7. Conclusion: Auto-GPT not only demonstrates its potential in practical use, but also, driven by GPT-4, outperforms supervised IL (imitation learning) models designed specifically for these tasks. In addition, by introducing additional opinions from external expert models, the decision-making ability of the Auto-GPT style agent is further improved, which is especially beneficial to GPT-4.
This paper demonstrates the potential of Auto-GPT in handling complex online decision-making tasks and proposes a new method to utilize external models as providers of additional opinions, which opens up new possibilities for the use of AI models in practical applications.
Comments 2
Now, the routine of AutoGPT 2023.03 is even a bit outdated. Specifically:
1. Fixed prompt structure : AutoGPT relies on a predefined prompt structure, which limits the flexibility and adaptability of the model. When faced with new tasks , generalization is bound to be problematic, which will significantly increase deployment complexity.

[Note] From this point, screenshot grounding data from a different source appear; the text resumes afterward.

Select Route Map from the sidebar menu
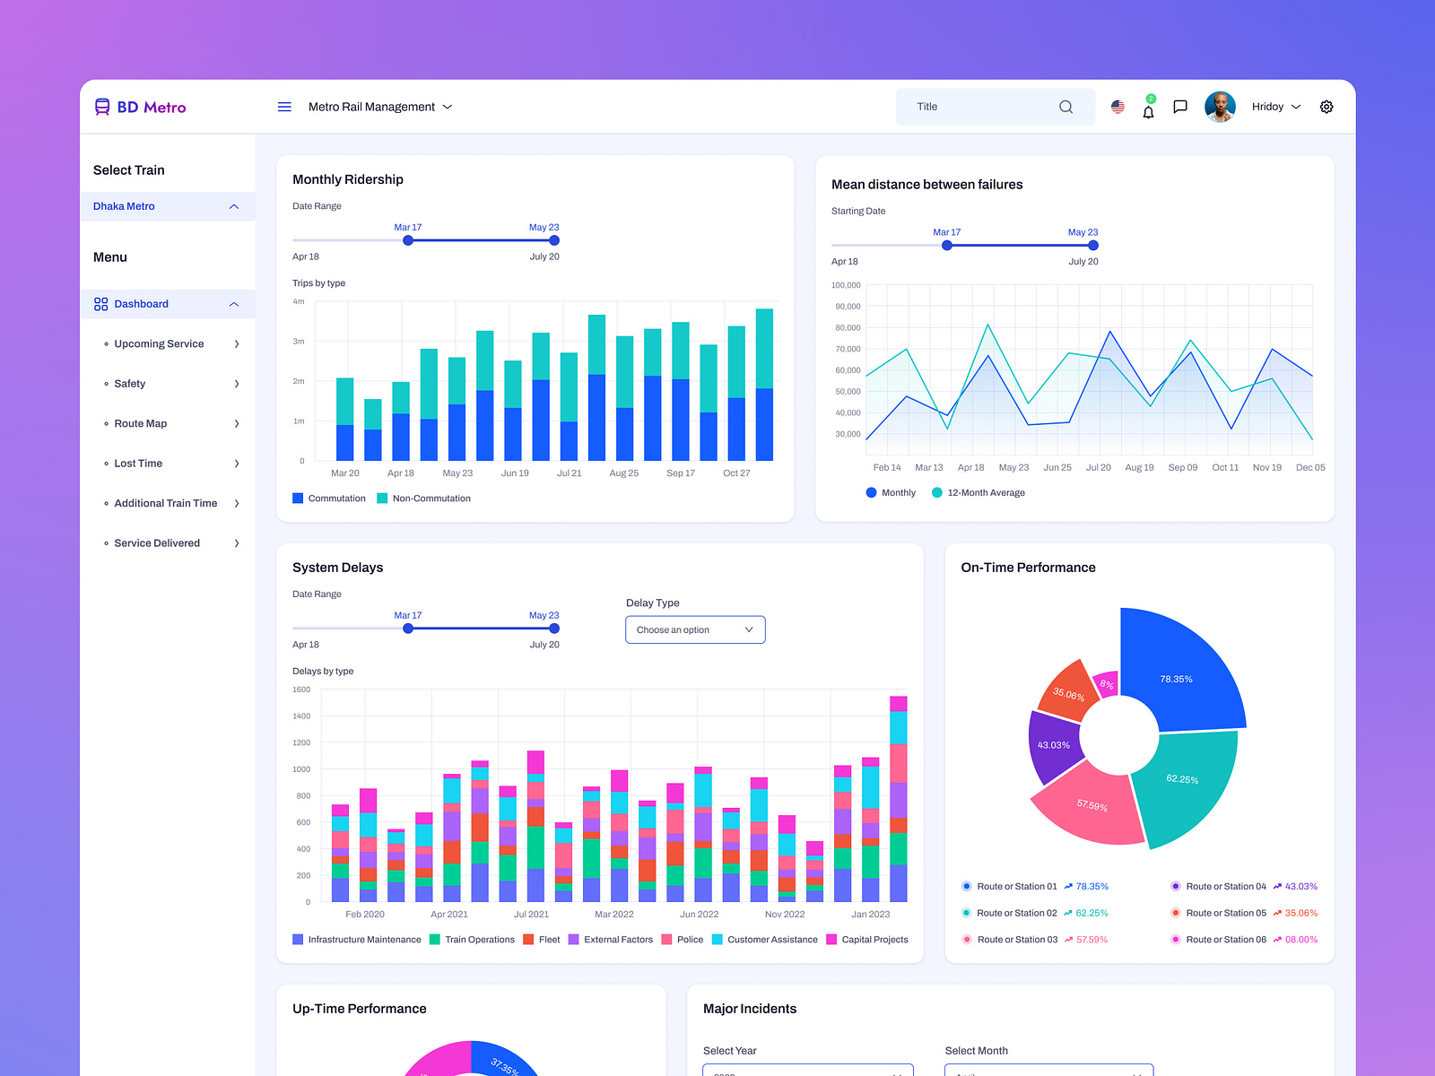The image size is (1435, 1076). point(141,423)
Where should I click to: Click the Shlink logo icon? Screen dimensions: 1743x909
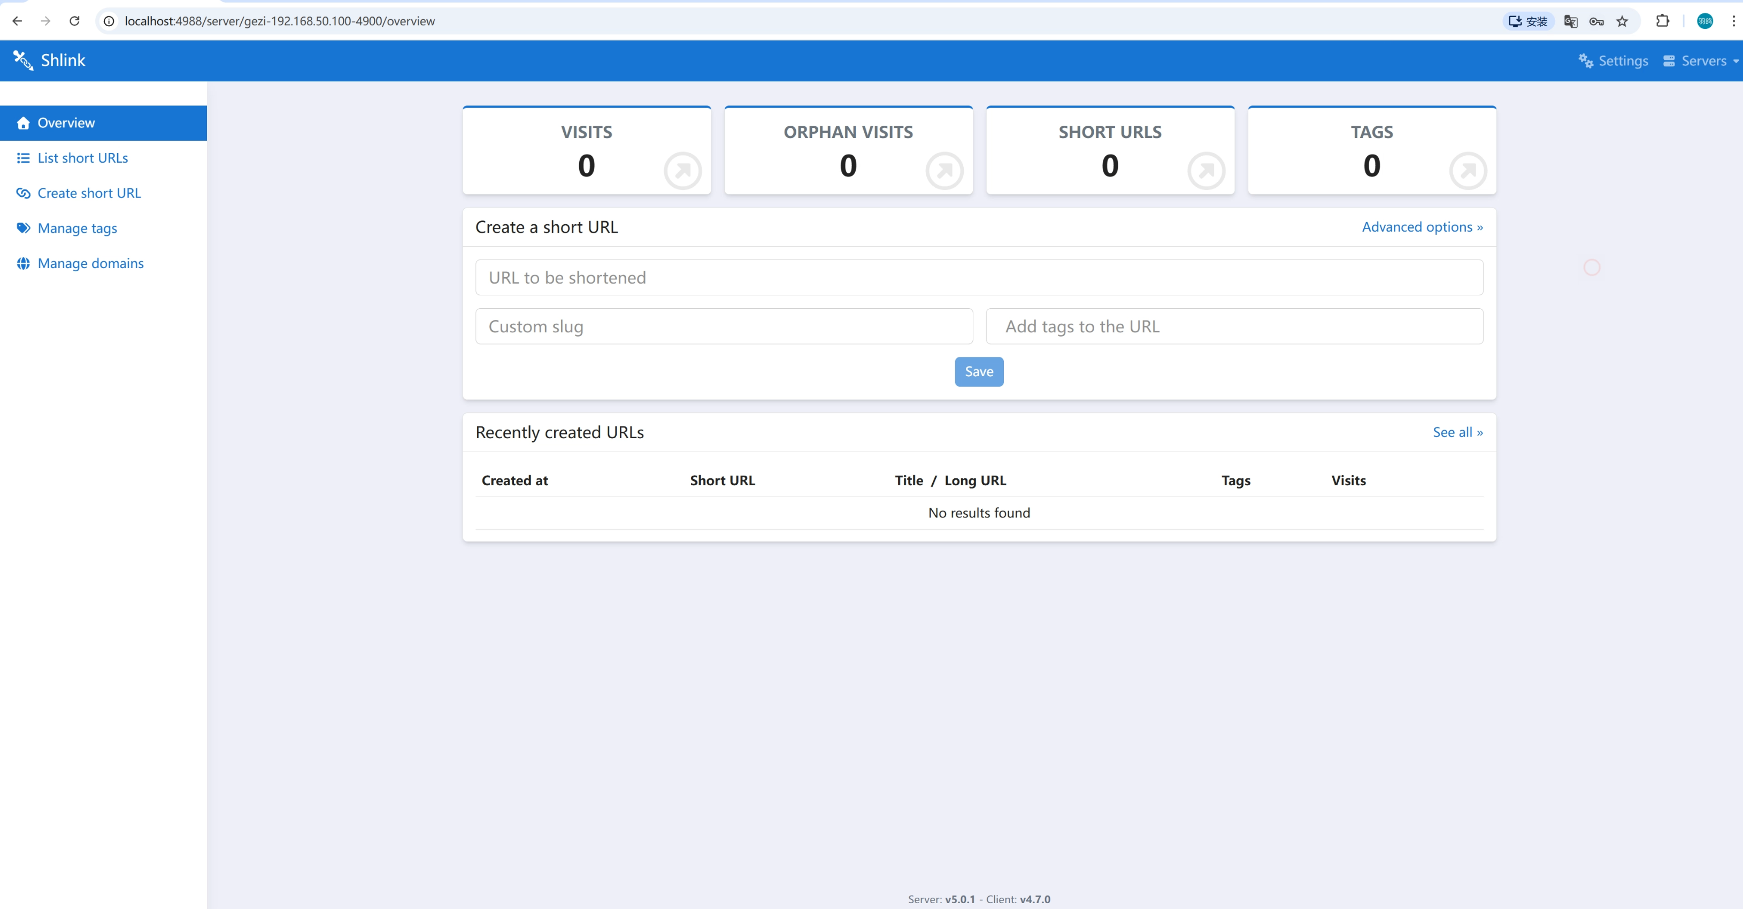pos(23,60)
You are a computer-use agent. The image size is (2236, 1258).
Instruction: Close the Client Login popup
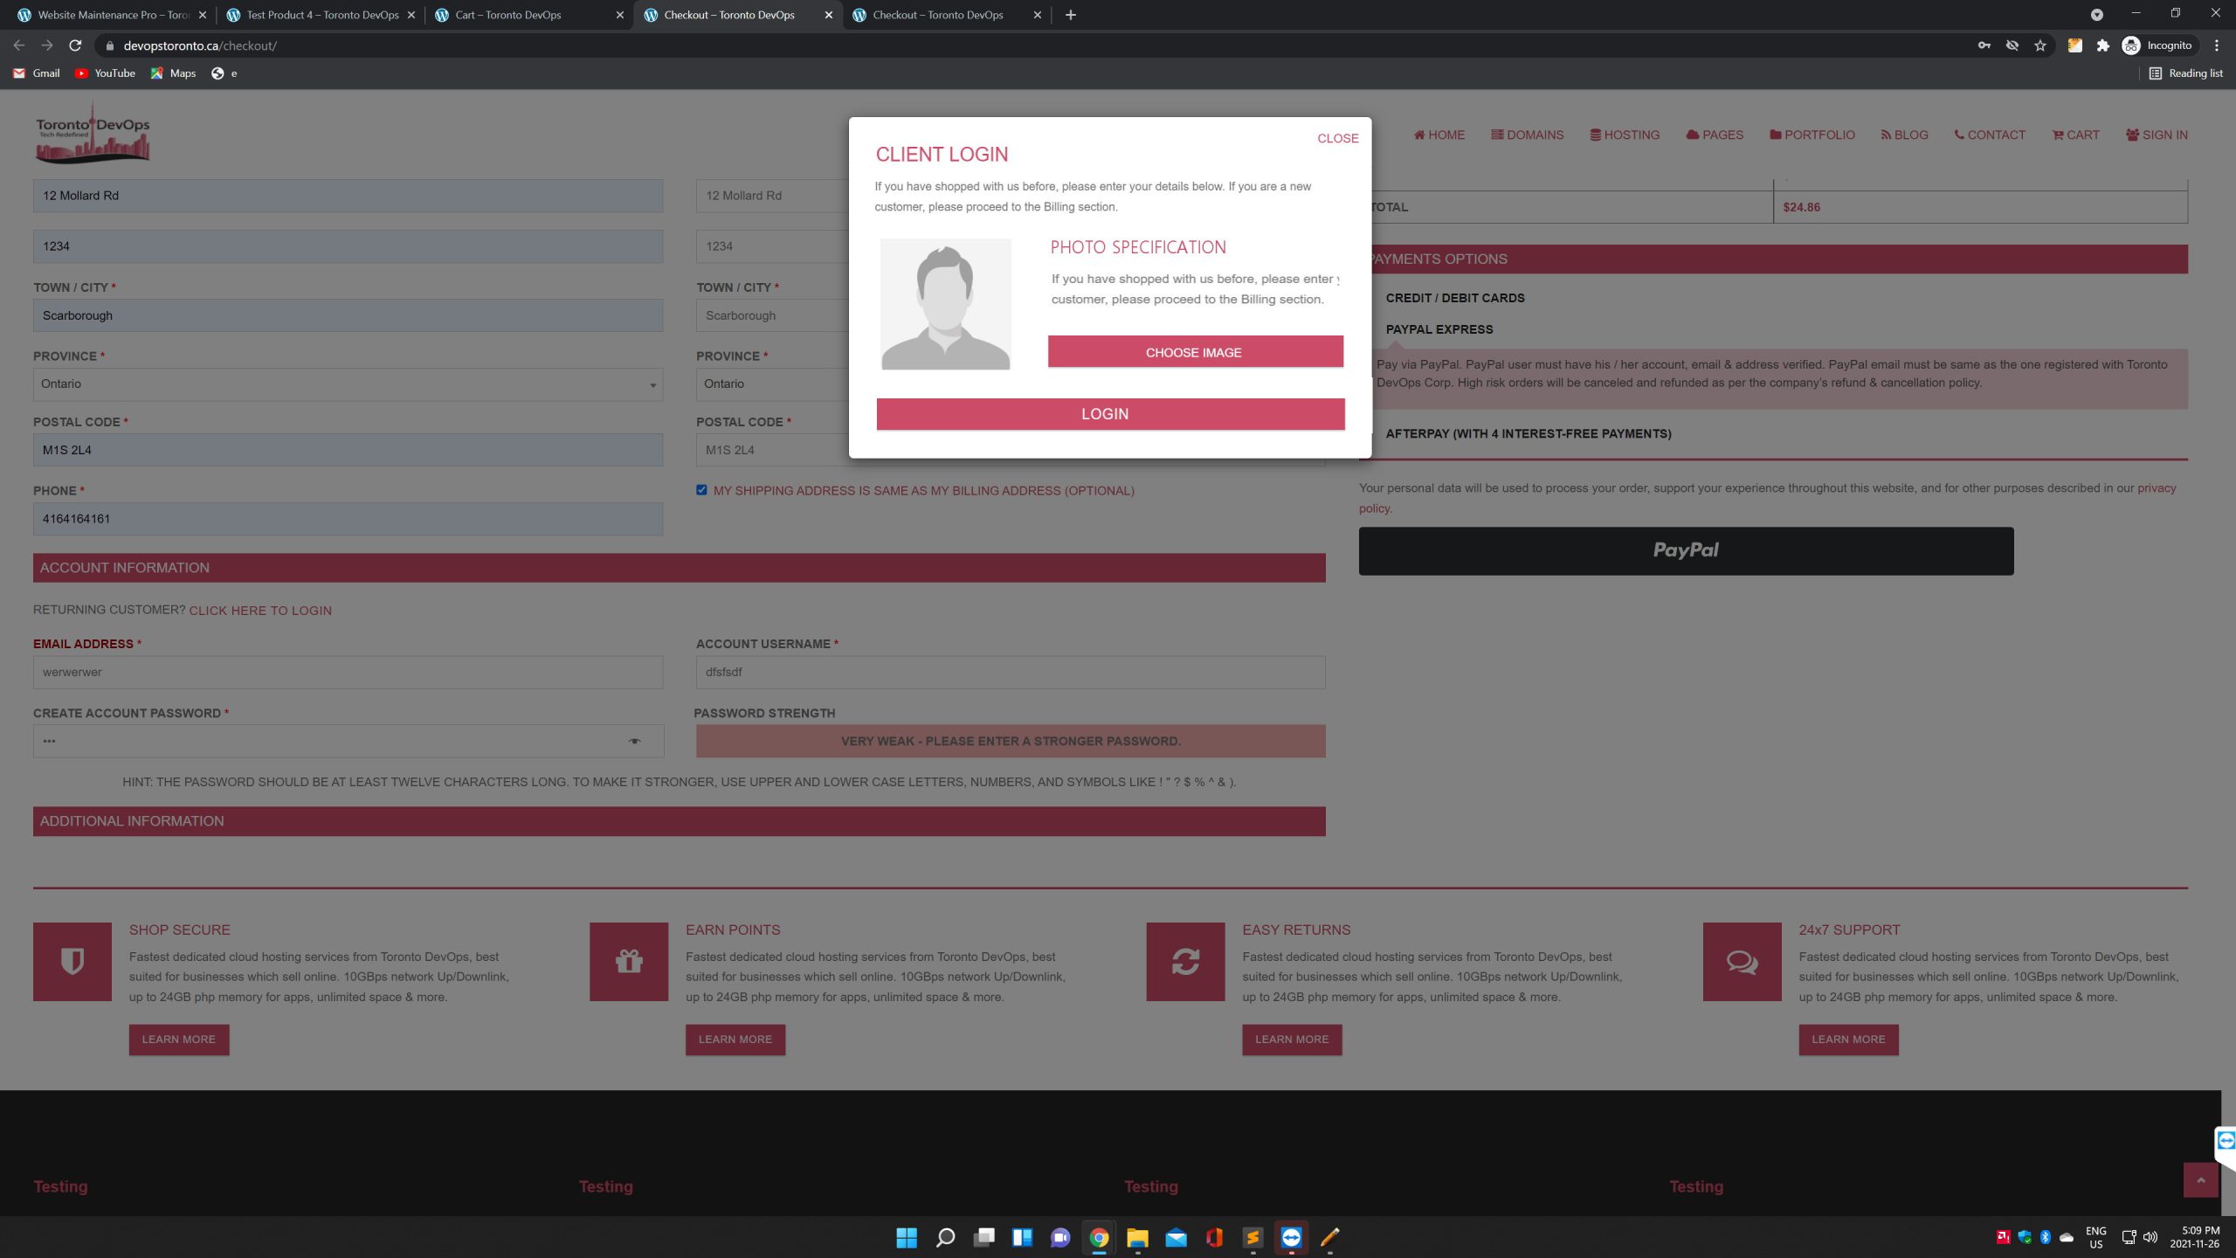(1337, 138)
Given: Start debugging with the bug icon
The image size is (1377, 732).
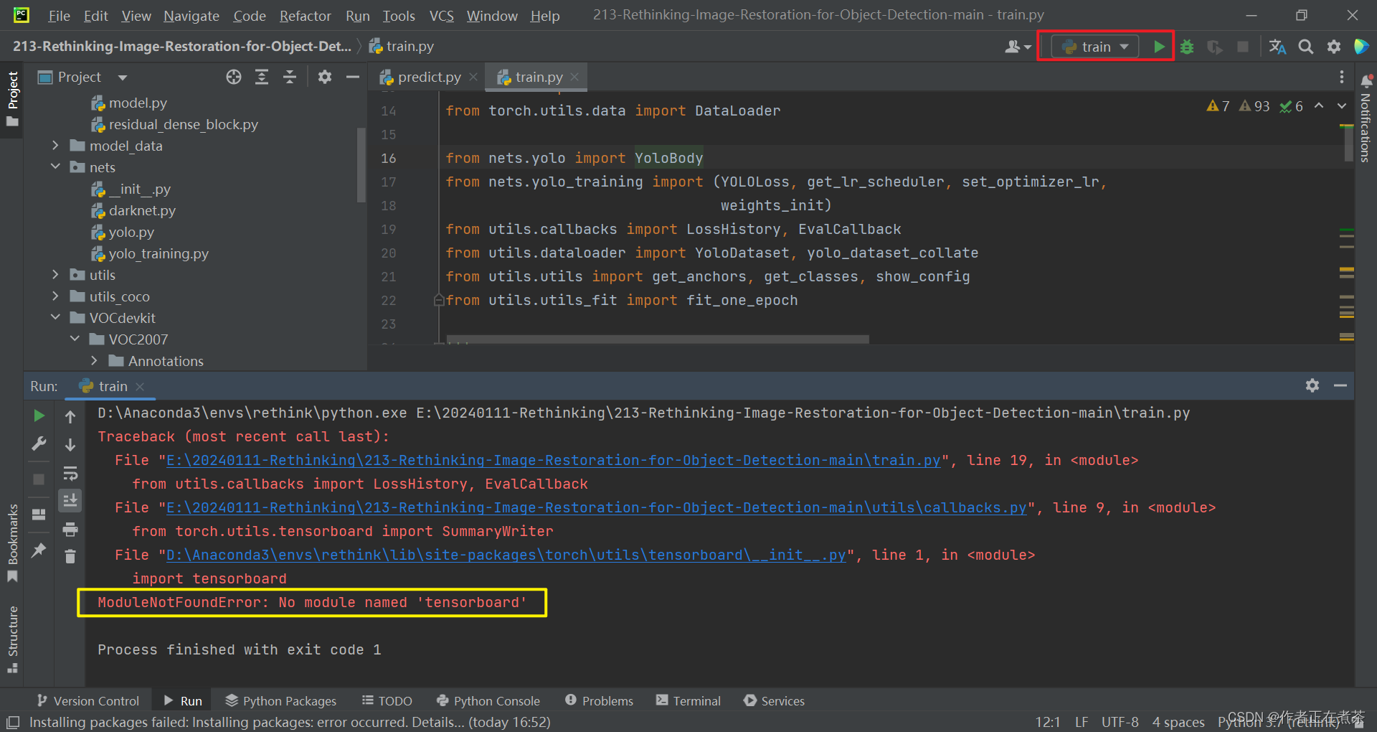Looking at the screenshot, I should click(x=1187, y=46).
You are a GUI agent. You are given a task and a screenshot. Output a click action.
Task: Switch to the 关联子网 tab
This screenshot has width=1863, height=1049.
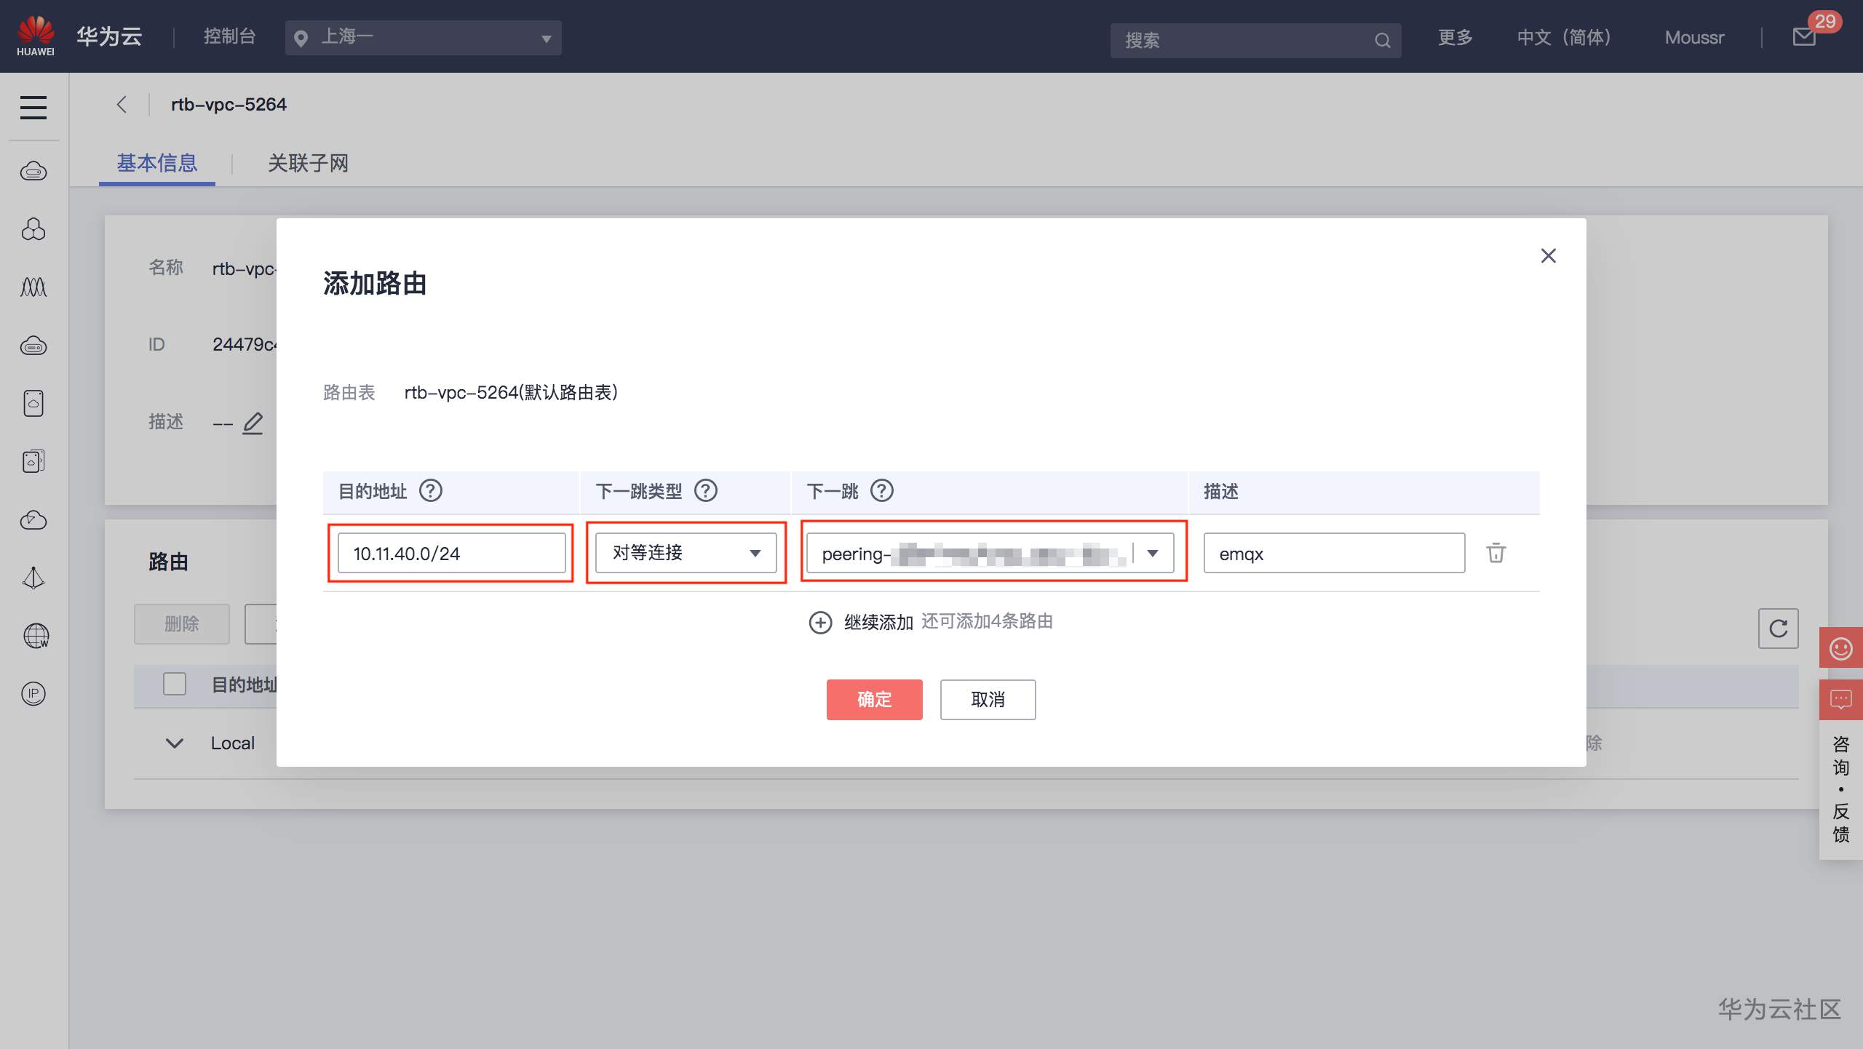coord(308,163)
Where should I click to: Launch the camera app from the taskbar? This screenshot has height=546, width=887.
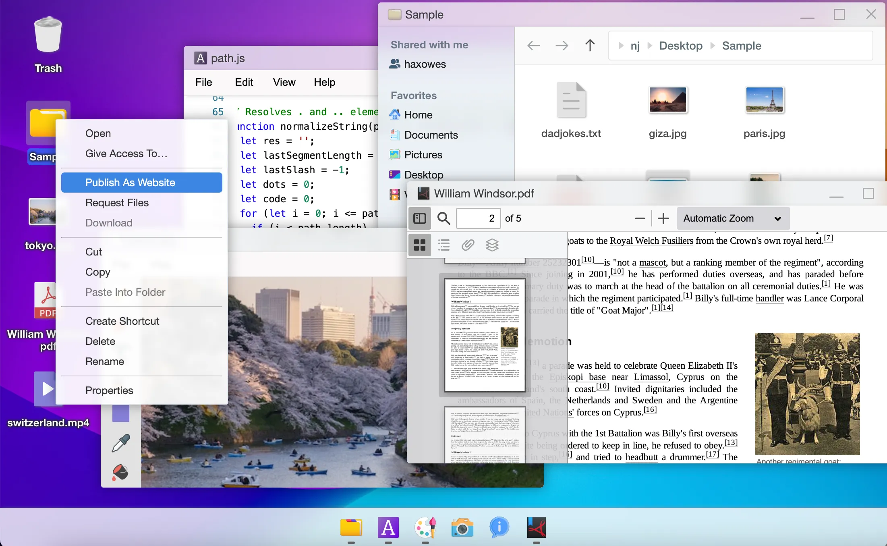coord(462,527)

2. Lack of contextual understanding : AutoGPT is a "one-step" logic. Although AutoGPT is able to generate coherent text, it lacks in understanding and maintaining long-term context. As a result, in long conversations or complex tasks, the model may fail to maintain topic consistency or ignore important contextual information.
3. Limitations in reasoning ability : AutoGPT mainly relies on pattern matching and associative learning, not real reasoning ability, and is still on the old path of beam search . When dealing with problems that require logical reasoning and deep understanding, the model may not be able to provide accurate answers.
4. Data dependence : The performance of AutoGPT depends heavily on the quality and diversity of expert hints . If the expert hints are biased or insufficient, it may be a disaster.
This article uses a large number of big models to sort out and summarize. Although the big model cannot form a complete summary document with opinions, examples, and logic, and sometimes even produces various low-information information (yes, nonsense), the big model has indeed demonstrated amazing capabilities in extracting long text summary information. In the past, it might take an experienced student a whole day to organize such a document, but this article only took 2 hours to organize.